▶ _Your instructions_
Copy, word for word, the lines below from the one containing "Where should I" up to and including the one containing "Instruction: Open three-dot", with pictures left out.

▶ _Available data_
'''
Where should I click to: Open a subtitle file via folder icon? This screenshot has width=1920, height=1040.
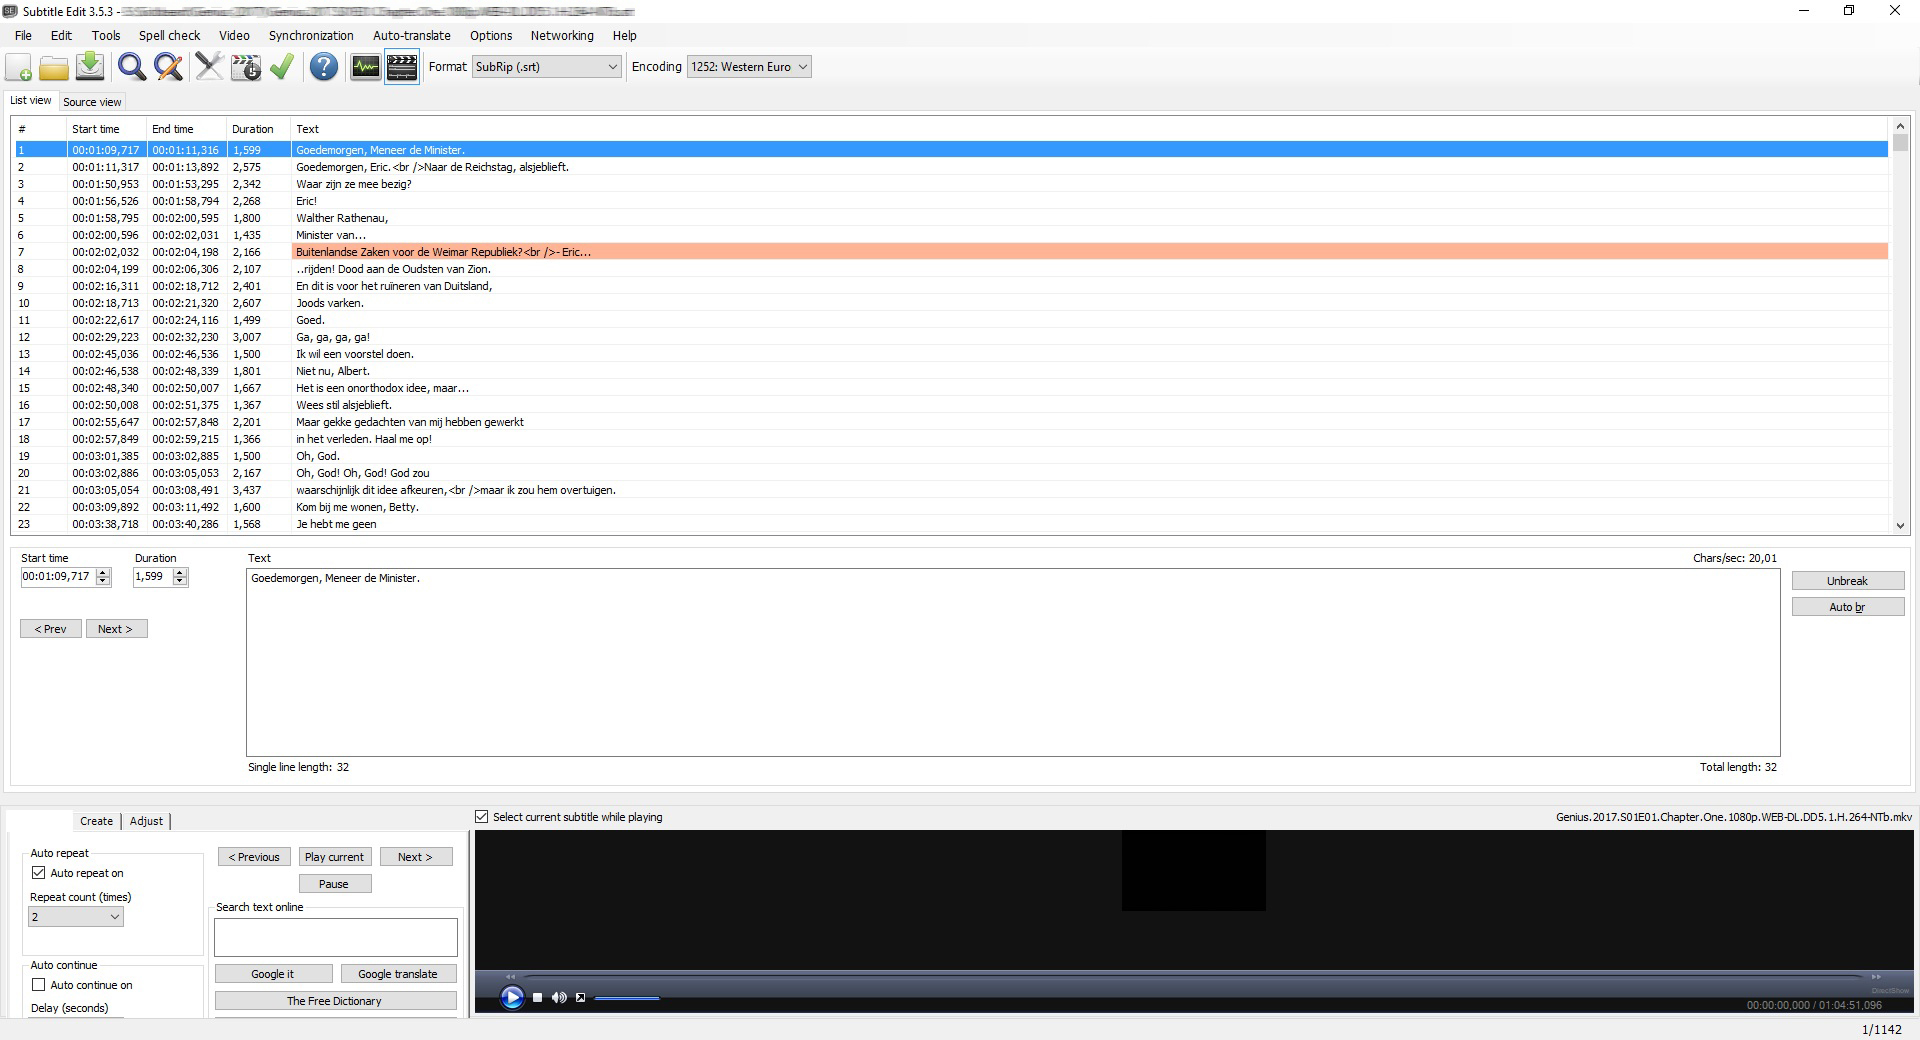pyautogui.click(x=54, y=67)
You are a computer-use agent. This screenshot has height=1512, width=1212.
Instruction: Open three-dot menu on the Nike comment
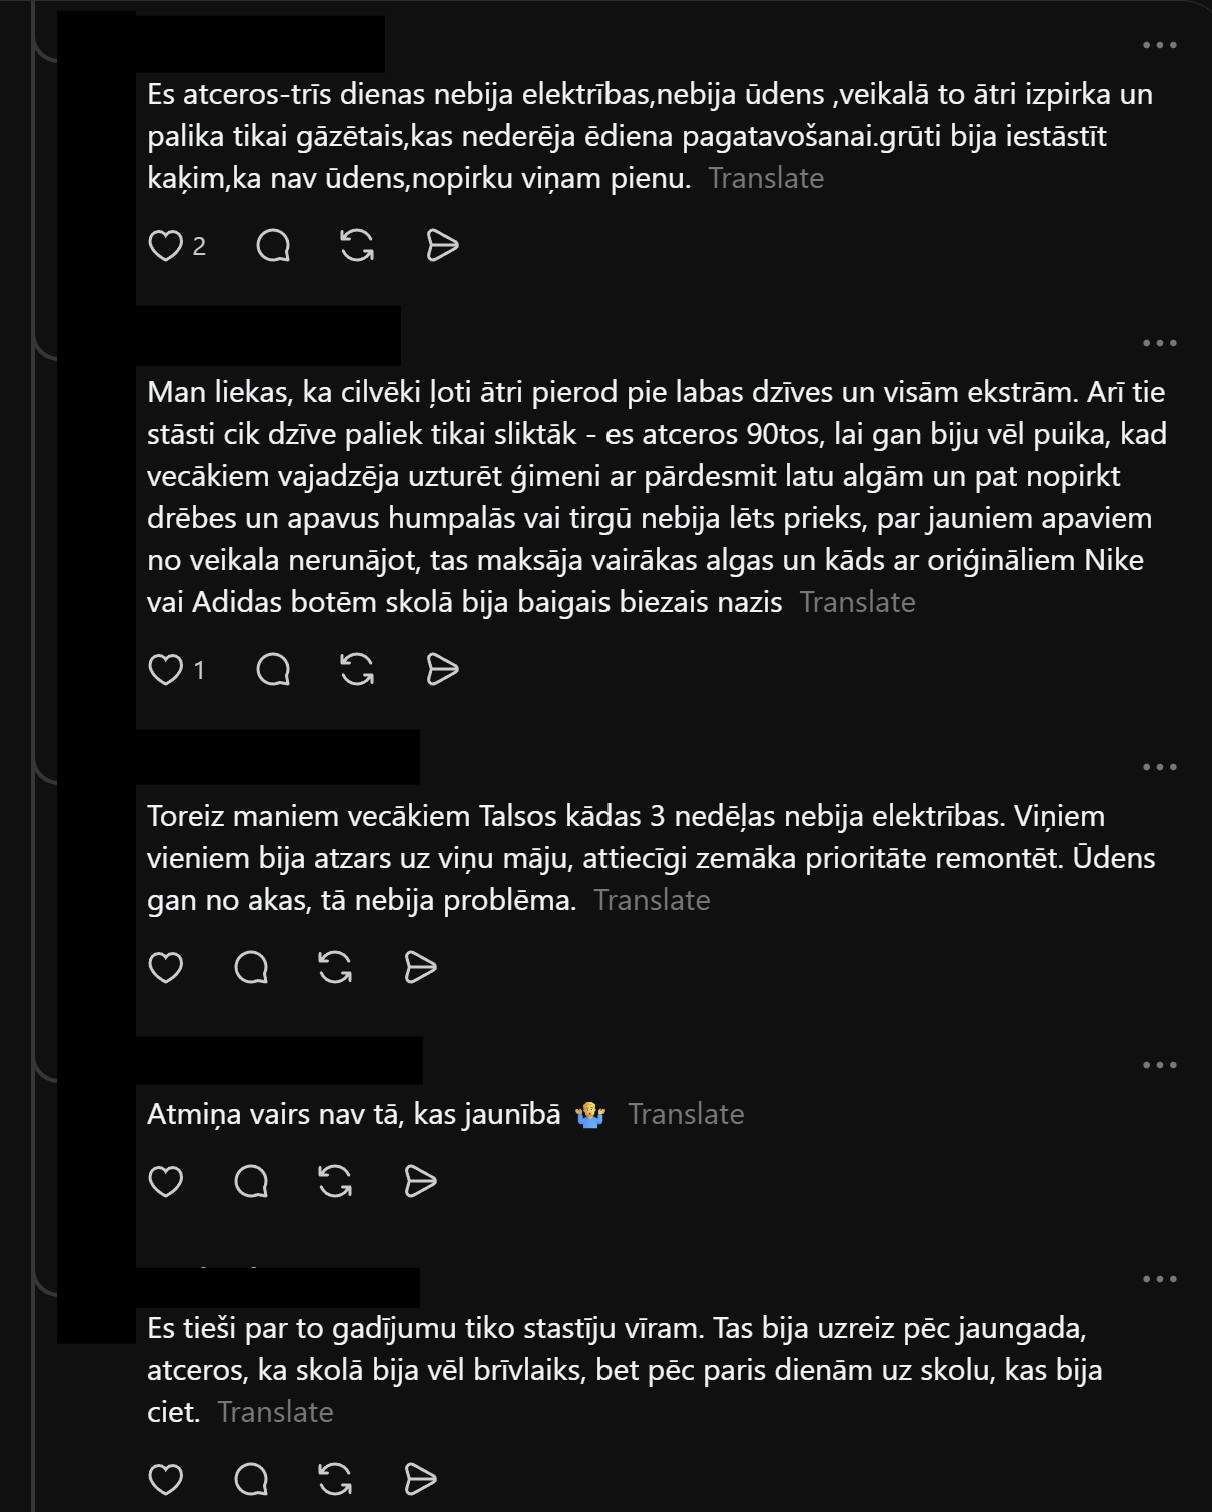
'''
'''
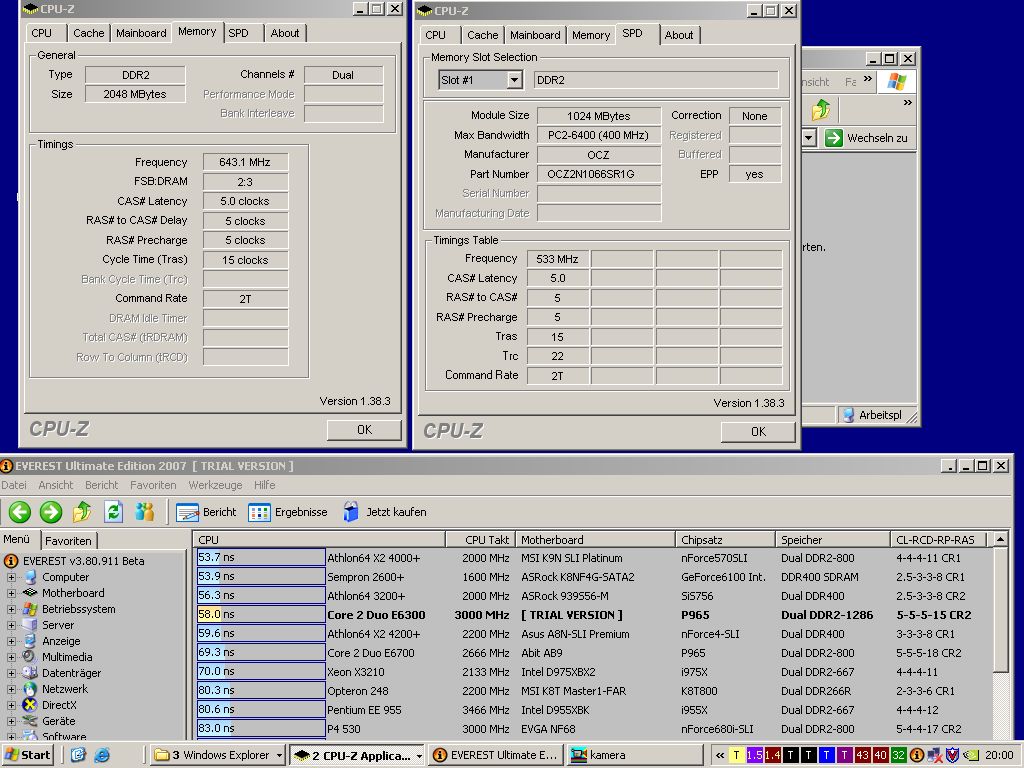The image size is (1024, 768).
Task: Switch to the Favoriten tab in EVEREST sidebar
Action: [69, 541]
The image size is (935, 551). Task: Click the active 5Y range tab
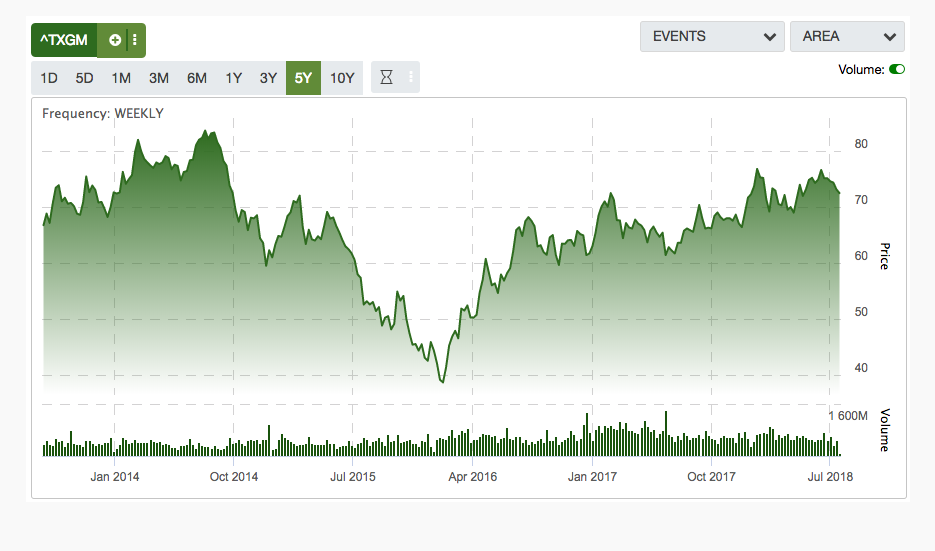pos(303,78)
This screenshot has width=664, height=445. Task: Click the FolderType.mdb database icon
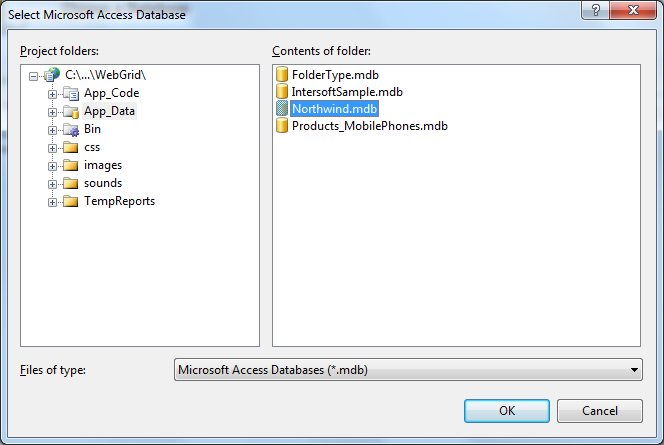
'''
▶ _Response to the exercise_
Where should I click to: Open a subtitle file via folder icon? This screenshot has width=1920, height=1040.
pyautogui.click(x=54, y=67)
You are a computer-use agent. This screenshot has height=1512, width=1212.
Instruction: Open three-dot menu on the Nike comment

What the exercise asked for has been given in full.